PAGE EXCERPT:
# How long can a pork butt sit after smoking?



## smoking bear (Jun 1, 2012)

I'm having a bunch of friends over for a BBQ tomorrow. I plan to smoke a pork butt. We want to start eating at 4pm., and since I have an 11-pound piece of meat, I assume it will take 15-17 hours. Because of that, if I wanted it timed perfectly, I'd have to start it around midnight.

What I was wondering — if I started the smoke much earlier and had it finished by tonight, how would you recommend storing it for 5-6 hours? I'd love to keep it warm that entire time (wrap in foil, then in blankets, then place in a cooler), but I didn't know if that was safe. I could refrigerate it, but I'd sure love to keep it juicy, and that might have an effect.

Any feedback would be appreciated.

Thanks!


----------



## scarbelly (Jun 1, 2012)

I have kept them in a cooler wrapped in towels as long as 8 hours and they were still really hot. The key is to make sure to fill the entire cooler so there is no dead space


----------



## smokinhusker (Jun 1, 2012)

Scarbelly said:


> I have kept them in a cooler wrapped in towels as long as 8 hours and they were still really hot. The key is to make sure to fill the entire cooler so there is no dead space


----------



## rowdyrawhide (Jun 1, 2012)

ROWS:
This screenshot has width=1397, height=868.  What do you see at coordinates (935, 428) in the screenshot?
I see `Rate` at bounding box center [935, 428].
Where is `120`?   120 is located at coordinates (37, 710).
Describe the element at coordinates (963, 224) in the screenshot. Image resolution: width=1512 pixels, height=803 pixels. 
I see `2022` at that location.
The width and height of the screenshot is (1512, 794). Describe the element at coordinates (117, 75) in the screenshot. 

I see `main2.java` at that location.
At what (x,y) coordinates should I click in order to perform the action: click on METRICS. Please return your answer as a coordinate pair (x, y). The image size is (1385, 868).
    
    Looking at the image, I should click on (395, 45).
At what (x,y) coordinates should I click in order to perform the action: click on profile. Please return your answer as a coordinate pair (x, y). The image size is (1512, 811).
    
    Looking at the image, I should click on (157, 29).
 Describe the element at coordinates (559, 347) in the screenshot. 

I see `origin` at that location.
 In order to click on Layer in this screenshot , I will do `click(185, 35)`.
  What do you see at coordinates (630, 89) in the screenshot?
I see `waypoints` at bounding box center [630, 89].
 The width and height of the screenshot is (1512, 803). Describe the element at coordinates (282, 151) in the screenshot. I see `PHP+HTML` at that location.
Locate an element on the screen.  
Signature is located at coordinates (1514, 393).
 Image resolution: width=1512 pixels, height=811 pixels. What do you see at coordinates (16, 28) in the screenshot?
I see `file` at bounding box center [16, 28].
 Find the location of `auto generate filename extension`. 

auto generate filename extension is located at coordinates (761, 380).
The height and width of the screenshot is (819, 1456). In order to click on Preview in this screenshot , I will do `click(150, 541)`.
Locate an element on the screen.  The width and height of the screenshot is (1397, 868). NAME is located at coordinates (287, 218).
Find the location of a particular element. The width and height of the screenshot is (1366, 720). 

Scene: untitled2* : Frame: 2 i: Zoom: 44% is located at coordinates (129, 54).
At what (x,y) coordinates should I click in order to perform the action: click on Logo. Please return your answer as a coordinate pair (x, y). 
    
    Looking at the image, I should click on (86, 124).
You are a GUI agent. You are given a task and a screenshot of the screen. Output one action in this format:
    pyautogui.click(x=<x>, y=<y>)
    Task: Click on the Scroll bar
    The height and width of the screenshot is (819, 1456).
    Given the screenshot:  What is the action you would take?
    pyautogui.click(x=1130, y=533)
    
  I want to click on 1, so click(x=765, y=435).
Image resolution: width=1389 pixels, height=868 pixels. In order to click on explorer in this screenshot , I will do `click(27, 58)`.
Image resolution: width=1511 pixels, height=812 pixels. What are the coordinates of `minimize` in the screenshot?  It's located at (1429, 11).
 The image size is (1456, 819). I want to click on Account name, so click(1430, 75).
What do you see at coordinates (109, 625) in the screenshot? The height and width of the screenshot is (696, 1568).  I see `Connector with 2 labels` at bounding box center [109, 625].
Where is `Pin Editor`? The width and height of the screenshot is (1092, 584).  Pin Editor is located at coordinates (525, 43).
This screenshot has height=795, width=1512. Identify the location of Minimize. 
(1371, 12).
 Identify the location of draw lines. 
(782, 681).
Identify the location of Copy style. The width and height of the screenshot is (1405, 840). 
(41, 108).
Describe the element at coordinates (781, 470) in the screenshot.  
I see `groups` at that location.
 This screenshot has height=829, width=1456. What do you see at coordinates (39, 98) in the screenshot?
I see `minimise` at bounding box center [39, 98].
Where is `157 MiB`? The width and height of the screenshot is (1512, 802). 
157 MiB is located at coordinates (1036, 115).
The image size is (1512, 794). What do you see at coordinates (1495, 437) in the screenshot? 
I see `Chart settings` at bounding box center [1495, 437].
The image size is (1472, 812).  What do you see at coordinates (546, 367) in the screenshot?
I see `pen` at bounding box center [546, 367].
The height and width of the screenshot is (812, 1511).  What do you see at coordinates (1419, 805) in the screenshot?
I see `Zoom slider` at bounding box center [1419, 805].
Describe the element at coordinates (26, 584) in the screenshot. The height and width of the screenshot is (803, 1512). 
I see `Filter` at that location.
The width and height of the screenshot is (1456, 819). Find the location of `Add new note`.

PROBLEM SET:
(a) Answer these from the pork butt thread:
(i) How much does the poster's pork butt weigh?
(ii) At what time do the guests plan to start eating?
(iii) How long has scarbelly kept them in a cooler wrapped in towels?
(b) Proceed with the forum thread on holding a smoked pork butt, picking it up from where it stops.
None of the items are needed here.

PER-TASK OUTPUTS:
(a)
(i) 11 pounds
(ii) 4pm
(iii) As long as 8 hours

(b)
Scarbelly said:


> I have kept them in a cooler wrapped in towels as long as 8 hours and they were still really hot. The key is to make sure to fill the entire cooler so there is no dead space


This, pay close attention to the "no dead space".  I have left three butts, foiled and wrapped in towels, in a cooler for over six hours and they were still to hot to pull with nitrile gloves on.  Just pack the towels in tight.


----------



## smoking bear (Jun 1, 2012)

Thanks so much, guys. This is exactly why I come to this site for help!

I'll post some Qview when it's all said and done.


----------



## iron city (Jun 1, 2012)

I left one in a cooler with a lot of deadspace for 3 hours while foiled and wrapped in a towel and it was still very warm when I pulled it out. I only planned on an hour but was not home and got caught out.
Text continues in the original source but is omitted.